**** Dataset excerpts ****

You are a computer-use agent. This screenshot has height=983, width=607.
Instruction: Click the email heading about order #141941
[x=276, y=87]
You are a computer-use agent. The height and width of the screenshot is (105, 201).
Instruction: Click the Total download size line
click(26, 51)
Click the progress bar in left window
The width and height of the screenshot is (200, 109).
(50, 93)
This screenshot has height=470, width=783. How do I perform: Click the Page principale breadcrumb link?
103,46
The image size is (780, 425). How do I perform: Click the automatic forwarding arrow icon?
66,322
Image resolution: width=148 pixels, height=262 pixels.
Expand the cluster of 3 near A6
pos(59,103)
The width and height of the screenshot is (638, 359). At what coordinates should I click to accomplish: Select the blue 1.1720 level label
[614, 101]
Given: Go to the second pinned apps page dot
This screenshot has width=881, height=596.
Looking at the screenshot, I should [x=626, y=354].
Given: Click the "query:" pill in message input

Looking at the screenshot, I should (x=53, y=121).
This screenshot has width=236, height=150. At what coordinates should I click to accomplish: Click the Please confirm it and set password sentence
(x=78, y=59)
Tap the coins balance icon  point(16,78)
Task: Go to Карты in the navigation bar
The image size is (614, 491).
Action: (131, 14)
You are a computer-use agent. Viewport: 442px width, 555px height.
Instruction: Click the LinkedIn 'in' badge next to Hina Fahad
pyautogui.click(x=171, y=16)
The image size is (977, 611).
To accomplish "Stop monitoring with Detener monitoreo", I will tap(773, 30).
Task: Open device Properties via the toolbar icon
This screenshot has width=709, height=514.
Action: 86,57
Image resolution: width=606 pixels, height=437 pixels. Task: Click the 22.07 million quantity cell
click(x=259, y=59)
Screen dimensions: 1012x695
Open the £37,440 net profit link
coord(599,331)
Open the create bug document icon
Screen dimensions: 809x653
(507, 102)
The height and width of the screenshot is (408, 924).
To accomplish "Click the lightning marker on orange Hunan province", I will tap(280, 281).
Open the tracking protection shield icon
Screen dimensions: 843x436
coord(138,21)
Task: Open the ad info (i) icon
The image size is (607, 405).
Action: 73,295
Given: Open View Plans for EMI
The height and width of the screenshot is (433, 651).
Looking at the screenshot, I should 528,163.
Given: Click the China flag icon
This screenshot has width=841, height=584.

****

Exercise instructions:
Lines from the one containing "The image size is (780, 425)." through the final line of the entries above are to be output exactly; omit all others.

Completed exercise:
The image size is (780, 425). How do I perform: Click the automatic forwarding arrow icon?
66,322
Image resolution: width=148 pixels, height=262 pixels.
Expand the cluster of 3 near A6
pos(59,103)
The width and height of the screenshot is (638, 359). At what coordinates should I click to accomplish: Select the blue 1.1720 level label
[614, 101]
Given: Go to the second pinned apps page dot
This screenshot has width=881, height=596.
Looking at the screenshot, I should [x=626, y=354].
Given: Click the "query:" pill in message input

Looking at the screenshot, I should (x=53, y=121).
This screenshot has width=236, height=150. At what coordinates should I click to accomplish: Click the Please confirm it and set password sentence
(x=78, y=59)
Tap the coins balance icon  point(16,78)
Task: Go to Карты in the navigation bar
The image size is (614, 491).
Action: (131, 14)
You are a computer-use agent. Viewport: 442px width, 555px height.
Instruction: Click the LinkedIn 'in' badge next to Hina Fahad
pyautogui.click(x=171, y=16)
The image size is (977, 611).
To accomplish "Stop monitoring with Detener monitoreo", I will tap(773, 30).
Task: Open device Properties via the toolbar icon
This screenshot has width=709, height=514.
Action: 86,57
Image resolution: width=606 pixels, height=437 pixels. Task: Click the 22.07 million quantity cell
click(x=259, y=59)
Screen dimensions: 1012x695
Open the £37,440 net profit link
coord(599,331)
Open the create bug document icon
Screen dimensions: 809x653
(507, 102)
The height and width of the screenshot is (408, 924).
To accomplish "Click the lightning marker on orange Hunan province", I will tap(280, 281).
Open the tracking protection shield icon
Screen dimensions: 843x436
coord(138,21)
Task: Open the ad info (i) icon
The image size is (607, 405).
Action: 73,295
Given: Open View Plans for EMI
The height and width of the screenshot is (433, 651).
Looking at the screenshot, I should 528,163.
Given: Click the China flag icon
This screenshot has width=841, height=584.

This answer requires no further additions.